Iodine and iodides have been discussed under Caustics. The other halogens of importance include chlorine,bromine, and fluorine. All halogens combine with hydrogen to form acids, and with metals to form salts.
Chlorine is a greenish-yellow gas with a pungent odour.
· Chlorine is not found free in nature due to its reactivity with other chemicals. Instead, it is found as sodium chloride in land-locked lakes, as rock salt in underground deposits, in brines, and in natural deposits of sylvite and carnallite
· Swimming pool chlorinator tablets or pellets may result in chlorine gas exposure.
· Chlorine is used to manufacture a number of chemicals including solvents such as carbon tetrachloride, trichloroethylene, tetrachloroethylene, and methylene chloride, pesticides and herbicides, plastics, vinyl chloride, etc. It is also used in making refrigerants and propellants such as halocarbons and methyl chloride.
Chlorine is used to make sodium
hypochlorite, an ingredient in bleach, deodorisers and disinfectants. Household
bleach (5% sodium hypochlorite) when brought into contact with an acidic toilet
bowl cleaner or drain cleaner will cause the release of chlorine gas.
· It is used extensively in pulpmills, where wood chips are processed into pulp as part of the paper manufacturing process.
· Chlorine is employed in purifying drinking and swimming water, for sanitation of industrial and sewage wastes and other disinfecting uses.
· It has been used as a poisonous gas for military purposes under the name bertholite.

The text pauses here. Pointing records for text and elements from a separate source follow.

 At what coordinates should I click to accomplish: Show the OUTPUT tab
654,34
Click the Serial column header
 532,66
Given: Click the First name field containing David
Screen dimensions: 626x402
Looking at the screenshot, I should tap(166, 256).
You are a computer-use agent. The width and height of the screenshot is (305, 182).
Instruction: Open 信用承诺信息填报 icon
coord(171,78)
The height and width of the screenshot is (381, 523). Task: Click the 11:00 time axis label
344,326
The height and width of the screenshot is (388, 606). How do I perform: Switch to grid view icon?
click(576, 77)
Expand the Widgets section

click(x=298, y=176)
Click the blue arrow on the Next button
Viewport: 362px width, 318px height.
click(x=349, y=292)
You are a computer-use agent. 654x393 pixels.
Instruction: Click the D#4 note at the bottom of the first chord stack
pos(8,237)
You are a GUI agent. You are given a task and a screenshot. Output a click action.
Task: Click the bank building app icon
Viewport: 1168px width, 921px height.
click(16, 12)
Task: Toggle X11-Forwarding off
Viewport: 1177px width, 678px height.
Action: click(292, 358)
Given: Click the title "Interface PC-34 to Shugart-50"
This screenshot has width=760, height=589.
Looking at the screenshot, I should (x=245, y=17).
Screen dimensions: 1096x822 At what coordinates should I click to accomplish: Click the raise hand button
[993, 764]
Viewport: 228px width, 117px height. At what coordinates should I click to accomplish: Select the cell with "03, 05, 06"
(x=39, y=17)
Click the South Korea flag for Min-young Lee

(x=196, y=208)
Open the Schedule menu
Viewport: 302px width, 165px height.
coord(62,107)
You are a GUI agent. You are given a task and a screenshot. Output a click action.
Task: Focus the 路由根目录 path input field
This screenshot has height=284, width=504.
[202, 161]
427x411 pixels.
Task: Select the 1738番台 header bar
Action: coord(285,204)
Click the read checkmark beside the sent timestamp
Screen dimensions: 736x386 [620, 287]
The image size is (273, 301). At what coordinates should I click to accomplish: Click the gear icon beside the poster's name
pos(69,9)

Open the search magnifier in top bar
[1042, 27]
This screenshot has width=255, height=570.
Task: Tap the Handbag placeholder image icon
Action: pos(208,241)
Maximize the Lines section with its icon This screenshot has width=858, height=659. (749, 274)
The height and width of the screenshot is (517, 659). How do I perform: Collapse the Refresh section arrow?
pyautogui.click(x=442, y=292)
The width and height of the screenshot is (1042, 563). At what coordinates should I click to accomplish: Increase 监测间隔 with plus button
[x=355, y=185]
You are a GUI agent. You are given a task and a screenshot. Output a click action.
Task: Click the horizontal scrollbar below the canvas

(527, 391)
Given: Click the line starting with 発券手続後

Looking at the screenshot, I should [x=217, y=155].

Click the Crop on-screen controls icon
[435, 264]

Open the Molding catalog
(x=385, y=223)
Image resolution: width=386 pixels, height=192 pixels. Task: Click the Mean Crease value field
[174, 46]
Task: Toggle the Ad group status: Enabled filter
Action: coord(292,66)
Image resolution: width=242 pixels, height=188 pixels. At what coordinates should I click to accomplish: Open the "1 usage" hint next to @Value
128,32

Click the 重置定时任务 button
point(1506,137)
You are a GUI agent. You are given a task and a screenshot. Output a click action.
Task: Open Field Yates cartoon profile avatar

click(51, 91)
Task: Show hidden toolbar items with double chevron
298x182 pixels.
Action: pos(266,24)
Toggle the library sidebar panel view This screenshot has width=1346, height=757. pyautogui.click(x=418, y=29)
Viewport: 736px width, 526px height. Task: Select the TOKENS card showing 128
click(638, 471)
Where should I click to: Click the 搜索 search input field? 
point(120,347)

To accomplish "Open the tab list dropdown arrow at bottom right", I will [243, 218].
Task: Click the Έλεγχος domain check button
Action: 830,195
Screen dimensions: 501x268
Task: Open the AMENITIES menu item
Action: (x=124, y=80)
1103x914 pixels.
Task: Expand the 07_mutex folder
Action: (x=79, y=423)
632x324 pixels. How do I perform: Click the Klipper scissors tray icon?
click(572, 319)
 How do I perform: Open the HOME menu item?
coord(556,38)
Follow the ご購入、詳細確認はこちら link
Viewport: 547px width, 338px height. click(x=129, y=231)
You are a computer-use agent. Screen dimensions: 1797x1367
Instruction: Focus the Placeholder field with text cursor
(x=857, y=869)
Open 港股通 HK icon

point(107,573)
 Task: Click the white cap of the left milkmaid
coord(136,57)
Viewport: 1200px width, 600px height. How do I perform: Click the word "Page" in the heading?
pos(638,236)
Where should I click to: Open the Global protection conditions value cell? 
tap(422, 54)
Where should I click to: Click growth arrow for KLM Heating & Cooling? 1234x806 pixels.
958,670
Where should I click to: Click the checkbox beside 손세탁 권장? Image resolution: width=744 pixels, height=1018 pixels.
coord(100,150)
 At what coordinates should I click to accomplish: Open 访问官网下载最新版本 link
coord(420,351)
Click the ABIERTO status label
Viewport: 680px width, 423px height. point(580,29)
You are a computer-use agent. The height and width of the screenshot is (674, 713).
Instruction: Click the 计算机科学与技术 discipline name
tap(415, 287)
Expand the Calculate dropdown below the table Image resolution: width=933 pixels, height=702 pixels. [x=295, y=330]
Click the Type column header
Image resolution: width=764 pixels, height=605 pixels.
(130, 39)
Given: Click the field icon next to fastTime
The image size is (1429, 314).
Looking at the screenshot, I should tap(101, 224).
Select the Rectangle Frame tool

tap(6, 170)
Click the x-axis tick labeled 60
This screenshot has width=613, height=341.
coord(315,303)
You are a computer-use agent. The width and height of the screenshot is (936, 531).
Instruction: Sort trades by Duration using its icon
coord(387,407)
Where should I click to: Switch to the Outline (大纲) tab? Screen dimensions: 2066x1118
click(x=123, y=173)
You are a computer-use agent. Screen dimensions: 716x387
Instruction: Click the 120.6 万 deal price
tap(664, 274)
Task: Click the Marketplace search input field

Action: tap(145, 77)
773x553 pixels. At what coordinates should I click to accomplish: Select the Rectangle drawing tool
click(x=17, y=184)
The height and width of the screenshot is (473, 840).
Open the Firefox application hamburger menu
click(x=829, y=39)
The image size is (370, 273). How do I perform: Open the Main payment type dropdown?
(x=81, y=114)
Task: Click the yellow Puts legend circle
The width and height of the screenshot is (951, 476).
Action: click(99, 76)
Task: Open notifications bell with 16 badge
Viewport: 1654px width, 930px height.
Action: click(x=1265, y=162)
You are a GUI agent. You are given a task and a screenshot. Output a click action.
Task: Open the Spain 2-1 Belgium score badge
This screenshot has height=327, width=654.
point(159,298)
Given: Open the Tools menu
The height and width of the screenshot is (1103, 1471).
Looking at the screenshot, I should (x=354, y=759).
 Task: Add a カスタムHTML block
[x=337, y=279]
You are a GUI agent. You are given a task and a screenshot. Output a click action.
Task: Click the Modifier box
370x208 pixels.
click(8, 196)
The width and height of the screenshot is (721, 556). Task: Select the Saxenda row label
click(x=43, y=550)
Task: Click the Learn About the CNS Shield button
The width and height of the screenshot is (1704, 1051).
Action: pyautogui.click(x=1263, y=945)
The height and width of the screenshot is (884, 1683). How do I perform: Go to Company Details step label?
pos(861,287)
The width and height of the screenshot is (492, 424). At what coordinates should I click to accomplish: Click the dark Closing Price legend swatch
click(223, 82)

Concentrations of over 50 to 100 ppm when inhaled can be rapidly fatal. Instant death can occur at concentrations over 1000 ppm. Table 8.2 gives an overview of effects to varying degrees of exposure to chlorine gas.
· Chlorine is an extremely active oxidising agent and causes rapid and extensive destruction of organic tissue. It combines with tissue water to produce HCl, producing injury and reactive oxygen species.
· Chlorine gas in concentrated amounts may be caustic to mucous membranes when inhaled or ingested; otherwise it is a strong irritant. When in contact with moist tissue, nascent oxygen or “active oxygen” is released as hydrogen is removed from H2O. Nascent oxygen is a potent oxidiser, resulting in tissue damage. Secondary irritation occurs from acids formed during this reaction.
· Contact with respiratory epithelium produces initial alve-olar capillary congestion followed by focal and confluent patches of high fibrinogen oedematous fluid. Acute lung injury peaks in 12 to 24 hours. The fluid is interstitial at first but can fill the alveoli. Once this occurs, copious frothy, blood-tinged sputum is observed.
· Chlorine is an irritant gas and inhalation provokes rhinorrhoea, lacrimation, coughing, chest pain, and shortness of breath.
· Major exposure results in laryngeal oedema, stridor, pneu-monitis, and pulmonary oedema.
· In addition, the following features of systemic toxicity are seen: vomiting, vertigo, headache, ventricular ectopic beats, and metabolic acidosis.
· Liquid chlorine can cause cutaneous and mucosal burns.
· Gaseous chlorine is a dermal irritant and may cause burns in high concentrations
· Chronic exposure to chlorine gas may cause cough, sore throat, dyspnoea, palpitations, chest pain, reactive upper airways dysfunction syndrome (RADS), dental enamel erosion, and an increased susceptibility to viral respiratory infections.
o Conjunctivitis, anosmia, and green discolouration of hair have also been reported.
o Chronic exposure to chlorine gas is one of the most frequent causes of occupational asthma.
· Characteristic odour.
· Chlorine gas leak into the atmosphere can be detected by opening a bottle of concentrated ammonium hydroxide which will cause the production of heavy, white fumes of ammonium chloride.*
· Mild poisoning can be managed with bed rest and oxygen administration.
· Cough can be controlled with codeine and bronchodilators.
· Nebulised sodium bicarbonate (3.75% solution) is claimed to be effective in ameliorating respiratory symptoms by neutralising the acid formed when chlorine comes into contact with water in the airways. This can however provoke an exothermic reaction and doubts have been expressed as to its efficacy and safety.
· The role of corticosteroids in the treatment of pulmonary oedema is also controversial.
· Severe cases of poisoning will require intermittent positive pressure ventilation.
· Eye exposure must be treated with copious irrigation of water or saline. Expert ophthalmic consultation is advisable to rule out corneal damage.
· Characteristic odour.
· Massive pulmonary oedema.
· Denudation of respiratory epithelium.
Most cases of poisoning are accidental arising out of domestic or industrial exposure. Sometimes, exposure occurs at swim-ming pools where chlorine is often used as a disinfectant.